▶ [Prompt] Give the lines as a Markdown table with the columns Row and Line. Begin at the line that has "Task: Open Мои звонки tab" and stop after the one that has "Action: tap(405, 97)". Skip blank lines and leave the pictures out.

▶ [Supplied material]
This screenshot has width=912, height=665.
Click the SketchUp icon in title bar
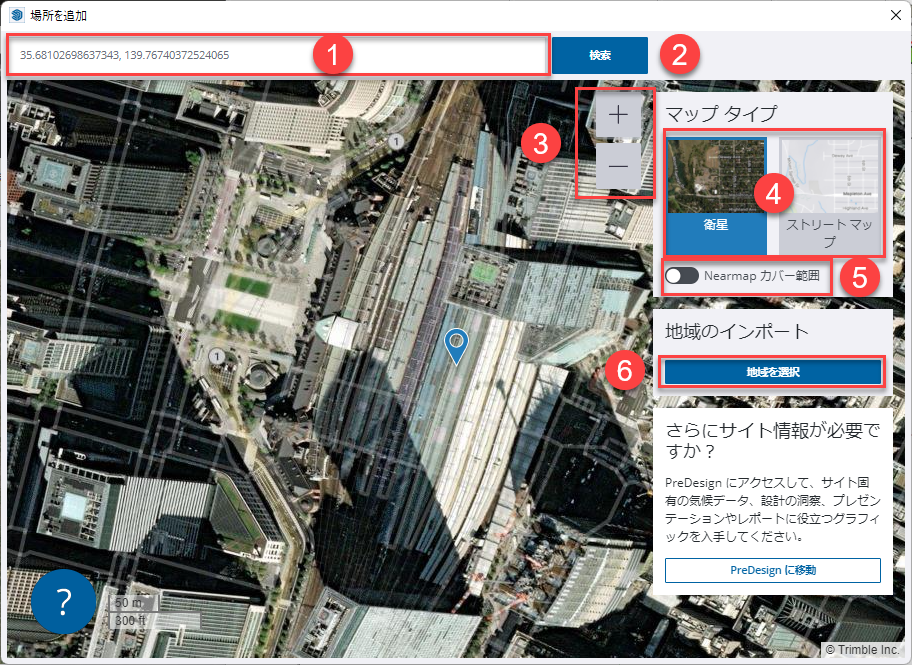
* * *
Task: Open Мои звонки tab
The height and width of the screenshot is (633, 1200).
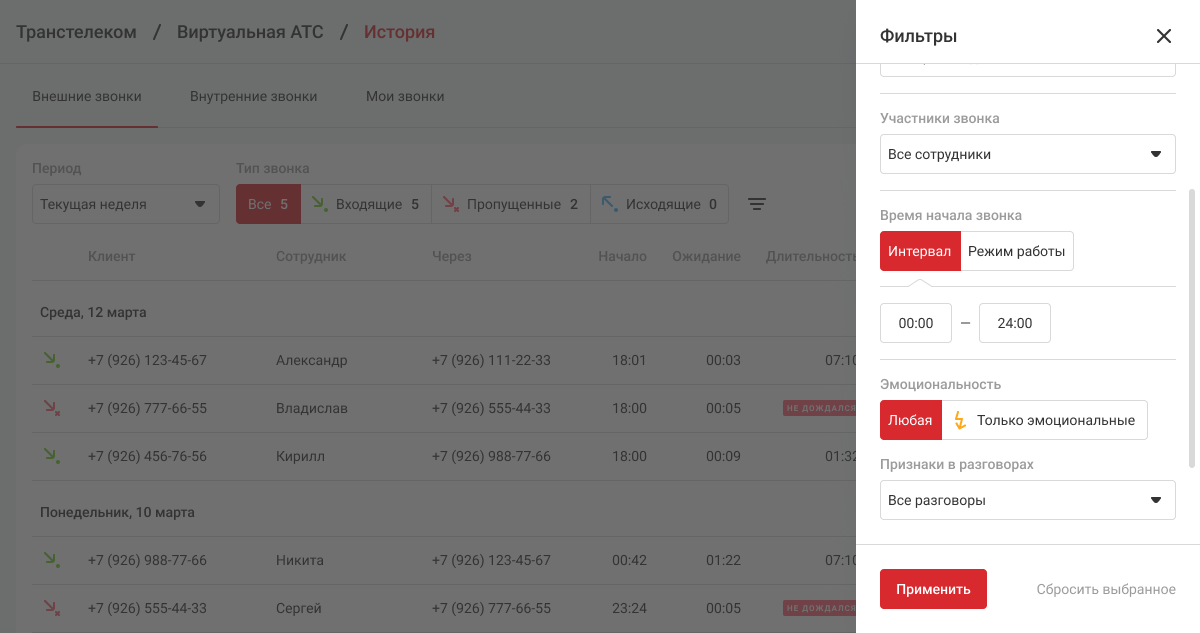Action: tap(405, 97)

▶ [Result below]
| Row | Line |
|---|---|
| 1 | Task: Open Мои звонки tab |
| 2 | The height and width of the screenshot is (633, 1200). |
| 3 | Action: tap(405, 97) |